Wednesday, May 20, 2009


This morning I brought my homeroom donuts. I told them that if they raised $300 in the Pennies for Patients fundraiser (which benefits and leukemia and lymphoma society) I would bring them donuts, and today I followed through on my end of the bargain, purchasing two and a half dozen donuts on the way to work.

Remember when you'd get a treat at school? Cupcakes on someone's birthday, cookies as a reward, whatever. I love sweets. LOVE them, to this very day. The fact that I did not open the box this morning and eat all their donuts makes me think I deserve some sort of medal. So, when I was in class and we got a treat, I was always very excited, and ate my snack immediately. Not like I stuffed my face and had crumbs everywhere, but I ate it right away.
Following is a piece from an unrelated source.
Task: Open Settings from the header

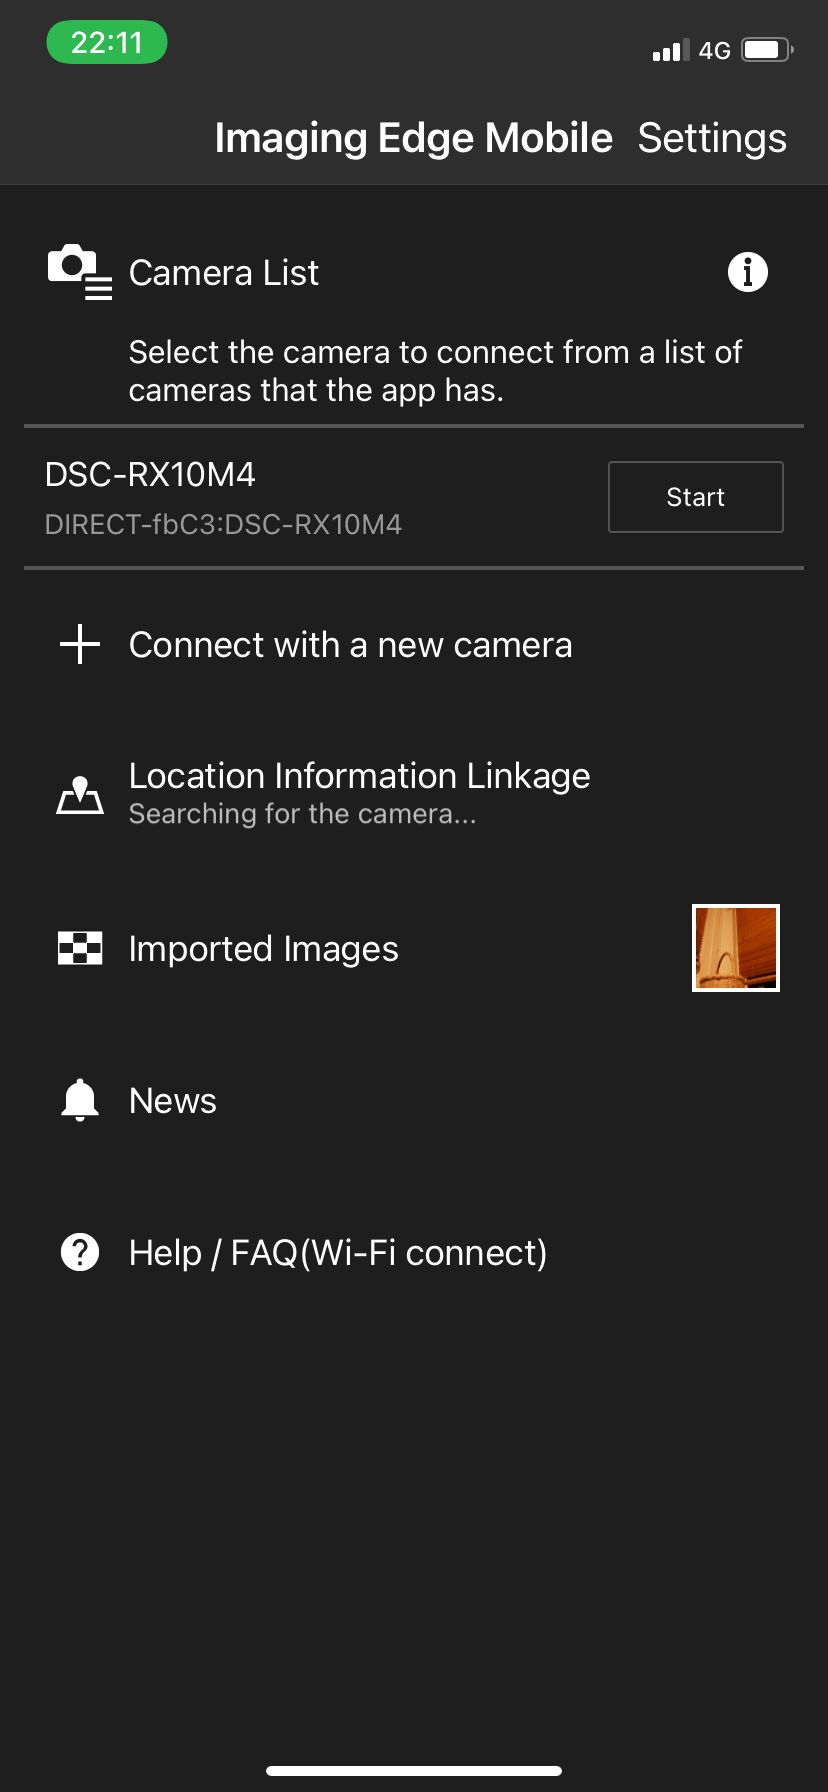Action: [x=712, y=138]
And then. And then, I would look around five minutes later and be in total awe of the kids who still had the entire cookie on their desk, untouched. HOW did they manage this? I mean, even as an adult, I am impressed by the kids who right now, 45 minutes after I gave them the donuts, have not eaten them yet. Some of them wrapped them in their napkins, to enjoy at nutrition (which I don't get...half the fun is that you get to eat in class!). But, even more amazing is the boy sitting a few feet from me who has taken bites of his chocolate twist donut periodically, but still has over half of it left. It's just sitting there while he reads his history book. WHA? I can barely contain myself from going over there and eating it, I don't know how in the world he can manage this feat. Who are these people? And what kind of self-control will they have as adults...these people could probably buckle down and go to medical school or run marathons, or just say no to drugs forever.

...although the boy in question is tardy EVERYDAY to first period...I guess we all have our weaknesses.


  1. Instead of 2 1/2 dozen donuts, I would've bought three dozen donuts and consumed six of them on the way to school. If I wiped the glaze off my face, no one would ever know.

  2. Hahaha, oh Polly you are a woman after my own heart...

  3. I laughed out loud. I don't know who those people are, but I certainly resinate with the AWNSC (Adult With No Self Control.) I am completely "jabled" in those situations too. (Word verification word - had to use it in a sentence.)